Текст для чтения -
------------------------------------------------------------
Кони - Сергей Александрович Высоцкий
Шрифт:
Интервал:
Закладка:
«Мне лично по разным причинам пришлось особенно почувствовать в Вас защитника вероисповедной свободы. В истории русского суда до высшей его ступени — сената Вы твердо заняли определенное место и устояли на нем до конца. Когда сумерки нашей печальной современности все гуще заволакивали поверхность судебной России, — последние лучи великой реформы еще горели на вершинах, где стояла группа ее первых прозелитов и последних защитников. Вы были одним из ее виднейших представителей».
Впоследствии Кони и Короленко встречались не очень часто. Одним из поводов для встреч были первые заседания разряда изящной словесности Академии наук, куда оба были избраны. Но теплое чувство дружбы, возникшее между ними в то время, когда они боролись за спасение мултанцев, связывало их всю жизнь. Владимир Галактионович, очень тепло отзываясь о Кони, высоко ценил его гражданскую позицию. В статье «Два юриста», опубликованной в газете «Полтавщина» в октябре 1905 года, он отмечал, что судебные речи Кони «…представляют настоящие образцы строгой юридической обоснованности и стройного развития юридических доводов. От этого, впрочем, они не становятся сухими: их оживляет и освещает живое гражданское чувство, которое теплой струей проходит через дальнейшую юридическую карьеру А. Ф. Кони».
Короленко писал, что на посту обер-прокурора «его авторитетный голос разъяснил, между прочим, многие запутанные стороны вероисповедной юрисдикции, и одно время со страниц «Московских ведомостей» раздавалась по этому поводу усиленная канонада по кассационному департаменту сената».
Отзвуки мултанского дела Кони чувствовал еще долго. Летом 1896 года Анатолий Федорович, отдыхая в Швейцарии, писал К. К. Арсеньеву о нападках на него одного из своих недругов — Игнатия Платоновича Закревского: «Хороша и ст[атья! его о Мултанском деле! Надо заметить, что ему как persona grata в М-ве отлично известны мои столкновения по этому делу. Он повторяет все упреки, деланные мне, — тоже, очевидно, с целью подслужиться…»
Закревский поместил свою статью «К мултанскому делу» в «Юридической газете».
------------------------------------------------------------
Записи с текстом и координатами элементов
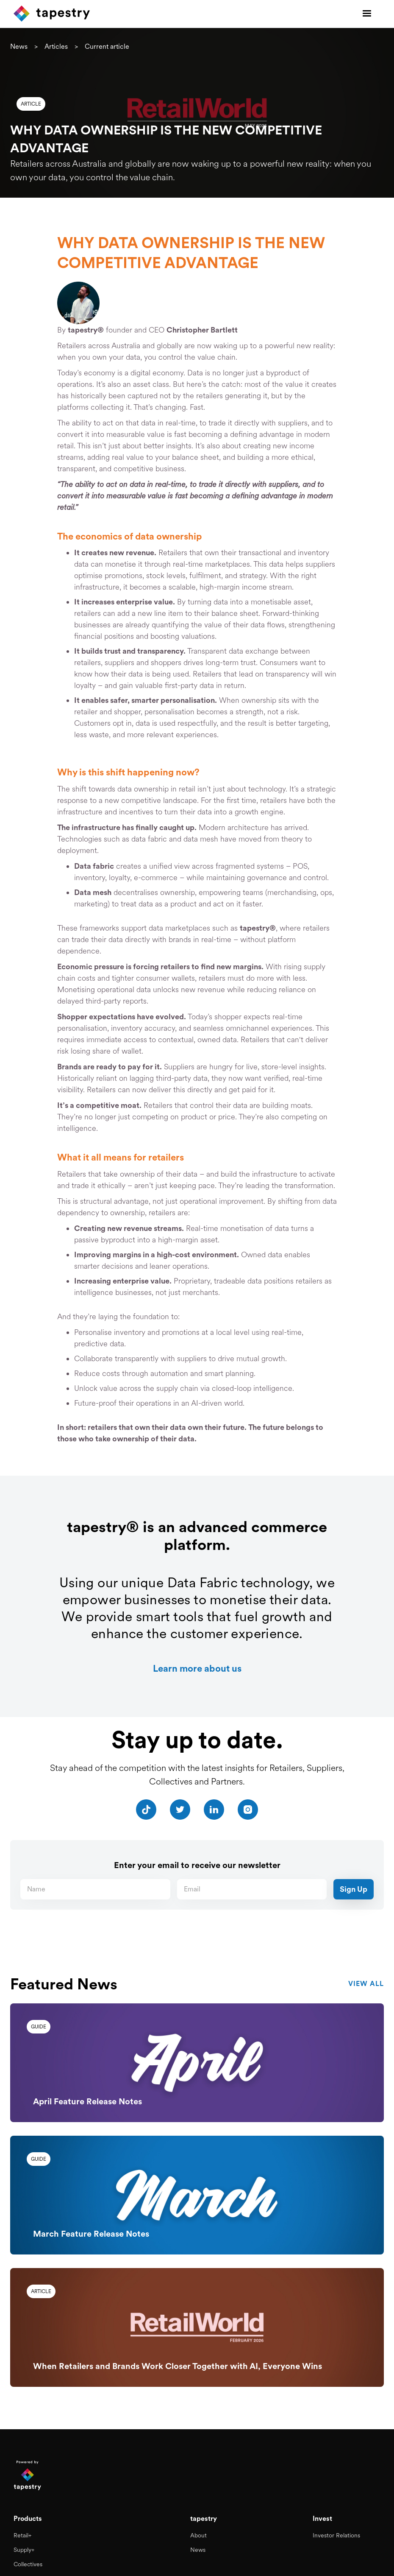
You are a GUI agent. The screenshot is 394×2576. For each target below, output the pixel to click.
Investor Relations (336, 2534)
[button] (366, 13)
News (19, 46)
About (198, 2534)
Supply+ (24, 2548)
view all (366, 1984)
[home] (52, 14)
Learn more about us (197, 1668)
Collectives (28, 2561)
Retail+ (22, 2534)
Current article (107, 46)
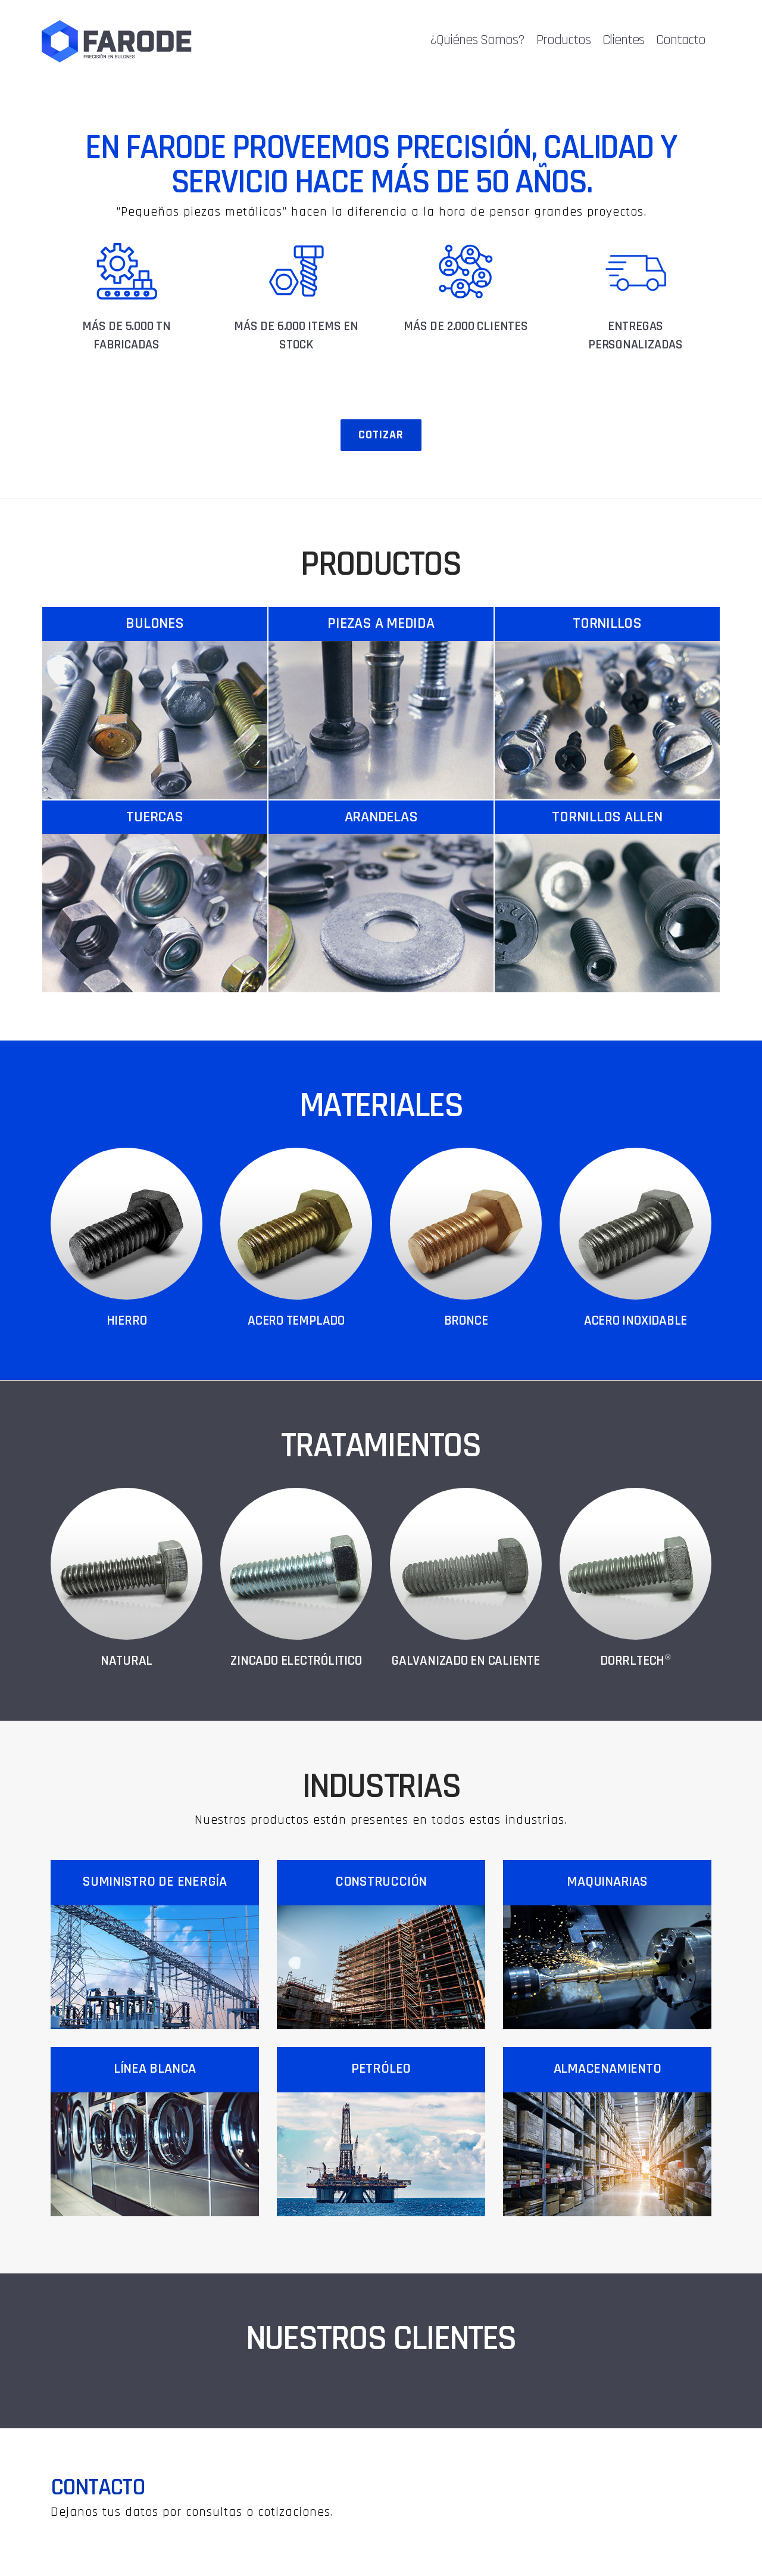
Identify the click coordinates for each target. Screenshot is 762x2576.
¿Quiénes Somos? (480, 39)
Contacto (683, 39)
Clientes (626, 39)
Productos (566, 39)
------------------------------------------------------------
Задания -
1 – Перепишите в виде таблицы Markdown со столбцами «Номер» и «Строка» строки записей от строки, содержащей "About (198, 2534)", до строки, содержащей "Clientes (626, 39)", включительно. Пустые строки и изображения в ответ не включайте.
2 – Продолжите текст об А. Ф. Кони и мултанском деле после последнего приведенного предложения.
Текст и записи никак не связаны друг с другом.

Ответы -
1 –
| Номер | Строка |
|---|---|
| 1 | About (198, 2534) |
| 2 | Supply+ (24, 2548) |
| 3 | view all (366, 1984) |
| 4 | [home] (52, 14) |
| 5 | Learn more about us (197, 1668) |
| 6 | Collectives (28, 2561) |
| 7 | Retail+ (22, 2534) |
| 8 | Current article (107, 46) |
| 9 | Identify the click coordinates for each target. Screenshot is 762x2576. |
| 10 | ¿Quiénes Somos? (480, 39) |
| 11 | Contacto (683, 39) |
| 12 | Clientes (626, 39) |

2 –
Поводом для этого письма стало полученное Кони известие о том, что Закревский стал автором «Вестника Европы». «Признаюсь, я не очень завидую «В. Е.», которому грозит честь иметь сотрудником такого г-на!» — сетовал Анатолий Федорович.
Кони — П. А. Гейдену:
23 ноября 1896 г.
«Дорогой друг Петр Александрович.
Пишу тебе совершенно секретно по неожиданному, вероятно, для тебя поводу, который, во всяком случае, прошу тебя сохранить между нами.
Ты знаешь, что более года как я подвергаюсь разным инсинуациям и злословию со стороны сенатора Закревского, вполне презренной личности, думающей, по-видимому, этим путем снискать себе сочувствие. Я отвечал на все его печатные выходки презрительным молчанием и лишь избегал встречи с ним. Но вчера вечером, в заседании комиссии о суде присяжных под председательством Муравьева, я вынужден был встретить этого прохвоста, и он имел нахальство развязно подойти ко мне и протянуть мне руку. Я ему своей не подал… Произошло это при свидетелях и имело, как мне кажется, очень выразительный характер. Он весь передернулся и вскоре удалился из комиссии. С моей точки зрения, то, что я считал необходимым сделать, — очень оскорбительно — и если бы кто-нибудь позволил себе это против меня, я послал бы ему вызов.
Такого же жду я и от Закревского, если только он не холуй последнего сорта…
Я прошу тебя, если последует вызов (я его приму), быть моим секундантом…»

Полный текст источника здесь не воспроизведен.